It’s a few days before the Jewish holiday of Passover and Menachem (Mendy) Raitport hoists a 40-pound box of meat on his right shoulder and exits his crowded Crown Kosher Meat Market and delivers it across a bustling Kingston Avenue to a waiting car across the street.
“You picked a bad time to interview me,” he tells the Kings County Politics Reporter. “I’m busy, but if you want you can follow me along and ask questions as I work.”
And so it went for Raitport, a small business owner with eight kids, who due to a filing error that left nobody on the Democratic Party Line in the coming special election for the 43rd Assembly District seat, has a solid shot at becoming the first Republican lawmaker to represent Crown Heights and Central Brooklyn in recent memory, if ever.
Raitport is a member of the growing Lubavitch Jewish community in the district – a vocal minority of roughly 5,000 people within the vastly majority black district of about 170,000 constituents. However, if his three opponents, Shirley Patterson, Geoffrey Davis and Diana Richardson – who are all black – split the black vote of the expected light turnout, it could allow Raitport to slip in as the winner.
“All the rabbis are supporting me,” said Raitport, who likes his chances. “The community said they are going to back me. Nobody is going to take our interests as seriously as I will because even though they all (the other candidates) have our best interests in mind so they say, we’re never first fiddle. We’re always second fiddle.”
Raitport promised, though, if he wins he would represent everybody and not just the Jewish community interests.
“This is a mixed neighborhood. You say the Jewish community, the black community, but we’re not a separate community. No, we’re one group. Racism is what you make it. Anybody who lives in this neighborhood knows that most of the black people who live in this neighborhood are really good , hardworking, earnest people. The young ones. The ones that get into trouble. They don’t have jobs. One of the platforms I’m running on is creating jobs.

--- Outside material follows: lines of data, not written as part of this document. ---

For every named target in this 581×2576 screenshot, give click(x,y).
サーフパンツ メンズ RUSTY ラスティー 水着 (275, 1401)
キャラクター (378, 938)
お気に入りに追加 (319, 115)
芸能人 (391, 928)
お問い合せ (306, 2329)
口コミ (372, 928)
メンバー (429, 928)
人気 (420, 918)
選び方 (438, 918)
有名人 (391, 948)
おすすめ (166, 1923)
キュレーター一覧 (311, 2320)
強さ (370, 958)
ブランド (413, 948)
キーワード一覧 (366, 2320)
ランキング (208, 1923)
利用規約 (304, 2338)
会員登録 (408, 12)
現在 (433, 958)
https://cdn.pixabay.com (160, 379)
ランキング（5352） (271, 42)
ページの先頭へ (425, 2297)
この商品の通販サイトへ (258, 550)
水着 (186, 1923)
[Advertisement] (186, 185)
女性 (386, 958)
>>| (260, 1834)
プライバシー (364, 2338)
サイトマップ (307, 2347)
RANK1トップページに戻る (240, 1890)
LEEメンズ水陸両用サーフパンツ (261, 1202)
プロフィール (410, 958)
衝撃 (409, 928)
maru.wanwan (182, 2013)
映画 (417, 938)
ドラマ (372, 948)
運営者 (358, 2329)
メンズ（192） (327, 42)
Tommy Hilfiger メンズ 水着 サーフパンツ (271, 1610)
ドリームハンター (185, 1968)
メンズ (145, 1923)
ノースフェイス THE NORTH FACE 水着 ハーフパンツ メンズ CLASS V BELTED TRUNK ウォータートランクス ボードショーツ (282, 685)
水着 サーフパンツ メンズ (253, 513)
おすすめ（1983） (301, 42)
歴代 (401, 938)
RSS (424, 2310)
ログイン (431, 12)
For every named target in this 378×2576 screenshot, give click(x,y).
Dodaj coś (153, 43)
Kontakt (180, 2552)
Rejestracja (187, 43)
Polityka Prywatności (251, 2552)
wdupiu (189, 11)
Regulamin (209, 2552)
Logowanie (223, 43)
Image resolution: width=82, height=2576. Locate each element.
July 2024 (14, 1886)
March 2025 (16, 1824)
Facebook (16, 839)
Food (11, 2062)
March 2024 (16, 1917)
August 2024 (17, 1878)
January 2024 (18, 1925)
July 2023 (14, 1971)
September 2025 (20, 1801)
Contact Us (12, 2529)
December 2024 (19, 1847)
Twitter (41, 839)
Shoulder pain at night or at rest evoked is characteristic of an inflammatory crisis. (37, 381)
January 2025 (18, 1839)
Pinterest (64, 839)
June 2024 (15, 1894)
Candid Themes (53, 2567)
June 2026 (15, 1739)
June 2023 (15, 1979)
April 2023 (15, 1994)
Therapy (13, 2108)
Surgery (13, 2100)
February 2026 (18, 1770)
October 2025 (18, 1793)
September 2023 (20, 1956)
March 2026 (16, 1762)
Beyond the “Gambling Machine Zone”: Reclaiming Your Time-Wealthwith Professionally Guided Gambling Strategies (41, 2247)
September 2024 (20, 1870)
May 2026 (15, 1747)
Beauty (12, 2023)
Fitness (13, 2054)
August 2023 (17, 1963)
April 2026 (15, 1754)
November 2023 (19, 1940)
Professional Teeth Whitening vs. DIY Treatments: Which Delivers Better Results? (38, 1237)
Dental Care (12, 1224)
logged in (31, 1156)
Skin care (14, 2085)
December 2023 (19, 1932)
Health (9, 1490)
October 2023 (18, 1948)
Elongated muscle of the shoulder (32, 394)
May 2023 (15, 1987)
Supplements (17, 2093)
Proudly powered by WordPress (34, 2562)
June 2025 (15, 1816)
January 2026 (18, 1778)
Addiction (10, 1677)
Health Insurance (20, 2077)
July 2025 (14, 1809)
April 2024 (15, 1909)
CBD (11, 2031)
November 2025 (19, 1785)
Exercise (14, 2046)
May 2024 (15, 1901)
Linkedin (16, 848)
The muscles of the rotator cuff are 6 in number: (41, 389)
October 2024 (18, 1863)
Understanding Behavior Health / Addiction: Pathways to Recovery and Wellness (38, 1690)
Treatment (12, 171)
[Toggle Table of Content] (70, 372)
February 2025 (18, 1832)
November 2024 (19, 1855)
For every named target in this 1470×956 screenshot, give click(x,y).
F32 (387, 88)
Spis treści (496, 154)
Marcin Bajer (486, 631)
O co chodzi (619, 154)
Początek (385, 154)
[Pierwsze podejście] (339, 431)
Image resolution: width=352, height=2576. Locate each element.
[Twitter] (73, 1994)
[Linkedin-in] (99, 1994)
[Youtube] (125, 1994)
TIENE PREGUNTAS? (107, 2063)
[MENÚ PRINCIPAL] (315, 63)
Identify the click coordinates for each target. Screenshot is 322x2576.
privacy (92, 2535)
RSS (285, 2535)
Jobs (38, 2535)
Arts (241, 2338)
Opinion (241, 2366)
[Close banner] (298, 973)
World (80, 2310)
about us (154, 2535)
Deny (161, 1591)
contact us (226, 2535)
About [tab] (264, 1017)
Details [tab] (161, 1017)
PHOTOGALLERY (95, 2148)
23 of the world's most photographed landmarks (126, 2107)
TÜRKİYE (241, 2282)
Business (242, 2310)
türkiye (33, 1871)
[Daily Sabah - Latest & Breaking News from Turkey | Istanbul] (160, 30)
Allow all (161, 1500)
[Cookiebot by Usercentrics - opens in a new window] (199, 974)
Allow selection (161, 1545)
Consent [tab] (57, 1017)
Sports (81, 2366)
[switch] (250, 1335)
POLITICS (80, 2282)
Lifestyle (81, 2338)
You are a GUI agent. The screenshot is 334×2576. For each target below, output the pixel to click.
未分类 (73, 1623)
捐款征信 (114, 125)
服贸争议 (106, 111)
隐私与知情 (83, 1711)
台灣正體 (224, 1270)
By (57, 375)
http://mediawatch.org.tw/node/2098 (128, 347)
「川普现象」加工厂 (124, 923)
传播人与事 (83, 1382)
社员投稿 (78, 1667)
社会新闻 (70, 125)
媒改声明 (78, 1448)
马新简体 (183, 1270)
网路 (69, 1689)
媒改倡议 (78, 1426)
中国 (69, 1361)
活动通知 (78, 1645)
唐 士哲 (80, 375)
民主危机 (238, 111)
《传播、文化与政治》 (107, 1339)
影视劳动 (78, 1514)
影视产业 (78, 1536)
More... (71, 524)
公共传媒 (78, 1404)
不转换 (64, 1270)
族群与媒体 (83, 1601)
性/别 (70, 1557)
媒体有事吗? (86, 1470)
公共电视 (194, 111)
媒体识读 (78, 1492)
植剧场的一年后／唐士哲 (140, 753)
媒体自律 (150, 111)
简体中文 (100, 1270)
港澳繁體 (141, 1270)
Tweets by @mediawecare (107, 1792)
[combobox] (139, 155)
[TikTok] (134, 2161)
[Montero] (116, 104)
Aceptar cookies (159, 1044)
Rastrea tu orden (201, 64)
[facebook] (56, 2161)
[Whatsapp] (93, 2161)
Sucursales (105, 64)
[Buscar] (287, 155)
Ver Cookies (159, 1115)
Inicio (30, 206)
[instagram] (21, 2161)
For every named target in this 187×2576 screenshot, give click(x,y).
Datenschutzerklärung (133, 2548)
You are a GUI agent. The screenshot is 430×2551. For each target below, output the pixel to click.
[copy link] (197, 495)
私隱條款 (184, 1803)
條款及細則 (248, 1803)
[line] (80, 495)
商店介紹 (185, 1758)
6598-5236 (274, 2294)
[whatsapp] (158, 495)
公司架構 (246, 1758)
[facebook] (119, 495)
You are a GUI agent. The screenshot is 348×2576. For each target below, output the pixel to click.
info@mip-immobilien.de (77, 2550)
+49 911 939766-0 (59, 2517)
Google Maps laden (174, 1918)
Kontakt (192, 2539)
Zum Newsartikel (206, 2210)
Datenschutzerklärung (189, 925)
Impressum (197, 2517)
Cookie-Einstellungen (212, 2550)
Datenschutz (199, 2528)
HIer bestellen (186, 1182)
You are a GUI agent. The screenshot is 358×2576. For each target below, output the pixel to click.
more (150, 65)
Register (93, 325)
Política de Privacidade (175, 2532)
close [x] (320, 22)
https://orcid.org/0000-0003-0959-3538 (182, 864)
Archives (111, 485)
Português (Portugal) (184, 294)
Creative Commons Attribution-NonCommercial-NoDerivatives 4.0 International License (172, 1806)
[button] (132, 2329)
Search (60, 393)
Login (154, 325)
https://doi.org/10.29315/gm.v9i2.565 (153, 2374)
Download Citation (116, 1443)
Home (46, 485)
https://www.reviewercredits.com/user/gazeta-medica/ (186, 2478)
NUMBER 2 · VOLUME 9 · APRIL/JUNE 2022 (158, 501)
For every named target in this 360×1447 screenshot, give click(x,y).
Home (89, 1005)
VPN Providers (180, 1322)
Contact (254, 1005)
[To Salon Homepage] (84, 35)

“How do we create jobs? Not by having public schools putting out dummies. We have to work into the system and put in places classes that help everyone. You have to understand not everyone is meant to sit through regular classrooms and those that are not, you have to make classes to teach them trades such as electricity, plumbing, roofing, masonry work and auto mechanics. Yes there is some such programs, but not enough and we have to help those who the system failed years ago and who are lost. It’s a known fact when a kid has a purpose they don’t go to drugs. They don’t go to rob because they feel pride. When there’s no pride then they end up doing drugs and get into trouble. As an assemblyman I would be all-inclusive.”
Raitport said becoming a Republican in Kings County, which has one of the highest number of registered Democrats of any county in the country, is a decision he made years ago.
“I’ve always been a Republican – my whole life,” said Raitport. “I don’t want to paint a broad stroke over the whole Democratic Party, but I find it has too much corruption and there is too much politics. And for years they never really protected America the way it should be protected.”
The district includes Crown Heights, East Flatbush, Wingate and Lefferts Gardens. The special election is May 5.